General information
- Type: Glider
- National origin: United States
- Designer: Gene Whigham
- Number built: one

History
- Introduction date: 1983
- First flight: 1983

= Whigham GW-6 =

American glider

The Whigham GW-6 is an American mid-wing, single-seat, glider that was designed and constructed by Gene Whigham, a retired flight test engineer for Convair.

==Design and development==
Whigham completed and flew the GW-6 in 1983. The aircraft was intended to be a very lightweight glider and incorporated some design innovations to achieve that goal. The wing spar was built up from extruded angles, with a sheet aluminium spar web. The wing ribs are made from sheet aluminium and the wing is covered in doped aircraft fabric covering. The wing has large ailerons, a 22:1 aspect ratio and a 44 ft span. The tailplane and elevator are small in size. The normal flight centre of gravity is at 35% of chord, which is more aft than usual with the NACA 43012A airfoil employed.

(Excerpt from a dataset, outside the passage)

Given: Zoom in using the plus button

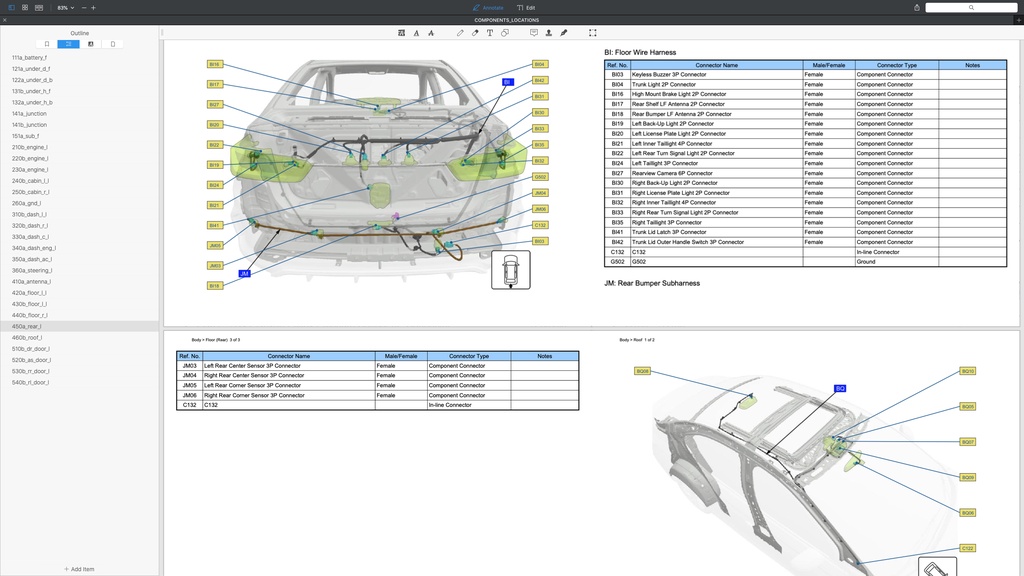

Only one GW-6 was constructed and it was registered with the Federal Aviation Administration as an Experimental - Amateur-built.

==Operational history==
Soaring Magazine reported that the GW-6 had about 65 hours of flying time by late in the summer of 1983, Whigham having flown it that season while building the GW-7. In July 2011 the aircraft was still on the FAA registry and owned by John B. Waters of San Diego, California.